Par ailleurs, l’adoption de la « neutralité institutionnelle » risque d’étouffer le débat. Si les administratrices et administrateurs d’université s’engagent à ne pas prendre position sur une controverse morale ou politique, les déclarations ou politiques officielles de l’université pourraient sembler au-dessus de toute critique politique ou éthique. Les universités doivent faire des choix éthiques et politiques pour fonctionner. Nous devrions probablement tous adopter la pratique de l’Université de Chicago consistant à nommer les personnes qui composent des organes tels que le comité Kalven et qui font des déclarations au nom d’une institution, et à permettre aux personnes qui ne sont pas d’accord avec leurs conclusions d’avoir l’espace nécessaire pour exprimer leurs raisons.

La liberté d’expression intra-muros est donc une composante de la liberté académique bien plus importante que la neutralité institutionnelle. Même lorsque l’administration de l’université exprime une opinion, les membres du personnel académique ou les étudiantes et étudiants peuvent s’y opposer ou exprimer leur propre point de vue.

Au Canada, les conventions collectives précisent le droit des membres du personnel académique à être en désaccord avec leur employeur. Les membres du personnel académique doivent avoir le courage d’exercer ce droit. Ils peuvent exprimer leur jugement indépendant, même s’il entre en conflit avec les opinions exprimées par tous les rangs des administratrices et administrateurs de l’université. Ils peuvent être en désaccord avec les décisions prises, même après une délibération en bonne et due forme par le gouvernement collégial. S’ils peuvent se réunir avec des collègues et faire des déclarations communes, ils peuvent aussi être en désaccord avec les opinions de leurs collègues. Là encore, il convient d’éviter les déclarations anonymes, mais plutôt de faire en sorte que les déclarations soient l’expression d’individus et qu’il y ait suffisamment de place pour la dissidence.

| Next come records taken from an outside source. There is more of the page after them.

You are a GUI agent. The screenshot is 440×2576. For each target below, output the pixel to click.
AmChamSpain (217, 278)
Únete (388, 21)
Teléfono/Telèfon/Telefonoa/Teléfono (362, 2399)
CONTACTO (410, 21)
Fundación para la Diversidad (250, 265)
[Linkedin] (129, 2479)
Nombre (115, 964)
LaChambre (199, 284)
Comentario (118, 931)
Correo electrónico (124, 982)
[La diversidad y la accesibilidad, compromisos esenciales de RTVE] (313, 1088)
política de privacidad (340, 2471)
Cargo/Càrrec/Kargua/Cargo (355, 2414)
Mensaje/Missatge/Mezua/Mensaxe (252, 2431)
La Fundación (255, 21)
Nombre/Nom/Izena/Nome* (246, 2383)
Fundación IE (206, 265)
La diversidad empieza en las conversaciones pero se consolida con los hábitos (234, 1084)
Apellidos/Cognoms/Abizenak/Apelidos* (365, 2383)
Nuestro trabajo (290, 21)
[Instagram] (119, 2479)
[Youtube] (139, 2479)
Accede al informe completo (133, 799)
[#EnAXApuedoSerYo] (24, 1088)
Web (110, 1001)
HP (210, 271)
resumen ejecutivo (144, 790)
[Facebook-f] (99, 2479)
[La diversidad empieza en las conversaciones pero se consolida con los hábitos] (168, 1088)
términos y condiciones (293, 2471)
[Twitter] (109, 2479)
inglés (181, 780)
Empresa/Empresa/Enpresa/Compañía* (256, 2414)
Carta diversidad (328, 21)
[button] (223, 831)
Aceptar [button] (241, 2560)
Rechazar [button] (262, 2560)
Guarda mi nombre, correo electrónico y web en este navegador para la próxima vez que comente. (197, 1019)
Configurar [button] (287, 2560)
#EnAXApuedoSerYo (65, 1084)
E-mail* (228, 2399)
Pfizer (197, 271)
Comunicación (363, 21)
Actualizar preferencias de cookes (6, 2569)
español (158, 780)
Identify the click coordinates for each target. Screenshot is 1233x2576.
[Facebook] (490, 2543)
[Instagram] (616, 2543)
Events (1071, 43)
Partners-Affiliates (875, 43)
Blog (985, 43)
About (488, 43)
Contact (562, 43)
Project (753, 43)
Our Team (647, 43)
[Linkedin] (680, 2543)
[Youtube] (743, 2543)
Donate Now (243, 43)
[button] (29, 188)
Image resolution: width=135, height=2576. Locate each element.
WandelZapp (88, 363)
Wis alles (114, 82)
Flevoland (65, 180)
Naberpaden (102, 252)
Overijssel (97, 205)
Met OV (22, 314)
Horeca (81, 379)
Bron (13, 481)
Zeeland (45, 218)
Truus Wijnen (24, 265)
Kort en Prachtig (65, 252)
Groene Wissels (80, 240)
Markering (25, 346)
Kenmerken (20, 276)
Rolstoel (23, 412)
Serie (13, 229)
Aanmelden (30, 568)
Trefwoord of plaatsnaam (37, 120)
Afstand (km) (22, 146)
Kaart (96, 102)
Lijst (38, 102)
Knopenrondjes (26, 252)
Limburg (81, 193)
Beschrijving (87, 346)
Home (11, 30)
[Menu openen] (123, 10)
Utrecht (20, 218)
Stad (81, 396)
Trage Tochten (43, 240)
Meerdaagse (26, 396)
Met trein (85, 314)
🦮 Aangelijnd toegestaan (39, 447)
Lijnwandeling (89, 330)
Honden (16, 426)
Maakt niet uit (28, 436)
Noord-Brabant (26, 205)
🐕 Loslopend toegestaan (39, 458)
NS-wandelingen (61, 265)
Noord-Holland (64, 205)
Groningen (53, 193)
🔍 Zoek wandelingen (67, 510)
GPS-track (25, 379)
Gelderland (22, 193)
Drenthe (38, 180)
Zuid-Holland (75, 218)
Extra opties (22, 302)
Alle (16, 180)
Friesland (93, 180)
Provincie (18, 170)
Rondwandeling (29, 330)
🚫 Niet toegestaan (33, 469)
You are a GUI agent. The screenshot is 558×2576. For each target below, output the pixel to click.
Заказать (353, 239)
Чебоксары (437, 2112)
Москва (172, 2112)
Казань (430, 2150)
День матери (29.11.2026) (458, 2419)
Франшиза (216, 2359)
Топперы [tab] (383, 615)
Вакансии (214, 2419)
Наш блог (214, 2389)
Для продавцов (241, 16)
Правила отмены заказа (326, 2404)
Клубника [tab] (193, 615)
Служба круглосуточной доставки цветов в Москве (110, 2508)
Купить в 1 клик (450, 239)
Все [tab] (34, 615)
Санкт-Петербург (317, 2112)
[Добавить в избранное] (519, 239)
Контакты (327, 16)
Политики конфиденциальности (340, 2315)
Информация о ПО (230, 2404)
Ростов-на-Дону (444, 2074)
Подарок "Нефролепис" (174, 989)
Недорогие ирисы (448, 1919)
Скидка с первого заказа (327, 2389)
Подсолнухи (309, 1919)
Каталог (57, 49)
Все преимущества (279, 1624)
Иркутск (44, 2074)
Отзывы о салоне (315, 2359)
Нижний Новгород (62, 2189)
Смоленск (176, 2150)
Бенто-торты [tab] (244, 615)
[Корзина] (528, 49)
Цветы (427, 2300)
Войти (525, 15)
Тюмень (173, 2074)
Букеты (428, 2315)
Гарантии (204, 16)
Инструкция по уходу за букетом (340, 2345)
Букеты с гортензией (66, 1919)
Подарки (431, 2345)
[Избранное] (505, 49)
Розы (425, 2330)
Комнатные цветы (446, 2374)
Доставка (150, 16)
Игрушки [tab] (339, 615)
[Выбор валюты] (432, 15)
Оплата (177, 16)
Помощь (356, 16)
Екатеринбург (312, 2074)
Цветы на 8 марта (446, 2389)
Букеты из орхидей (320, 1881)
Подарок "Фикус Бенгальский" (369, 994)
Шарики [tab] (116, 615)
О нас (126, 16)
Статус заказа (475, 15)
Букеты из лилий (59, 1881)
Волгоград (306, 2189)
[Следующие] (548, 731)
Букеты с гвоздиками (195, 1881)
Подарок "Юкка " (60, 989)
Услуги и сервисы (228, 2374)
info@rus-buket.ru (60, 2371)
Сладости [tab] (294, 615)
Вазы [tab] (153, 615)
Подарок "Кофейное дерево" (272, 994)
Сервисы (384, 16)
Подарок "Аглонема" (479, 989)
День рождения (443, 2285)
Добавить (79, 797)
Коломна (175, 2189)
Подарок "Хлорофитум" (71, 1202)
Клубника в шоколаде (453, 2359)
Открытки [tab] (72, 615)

Il convient de rappeler aux arbitres du travail que le personnel académique bénéficie d’exceptions substantielles à l’obligation de loyauté généralement due aux employeurs, précisément parce que l’université, pour citer le comité Kalven, doit « encourager la plus grande variété de points de vue au sein de sa communauté » afin de mener à bien son travail d’enseignement et de recherche.


Erik Thomson est professeur agrégé au département d’histoire de l’Université du Manitoba et membre du Comité de la liberté académique et de la permanence de l’emploi de l’ACPPU.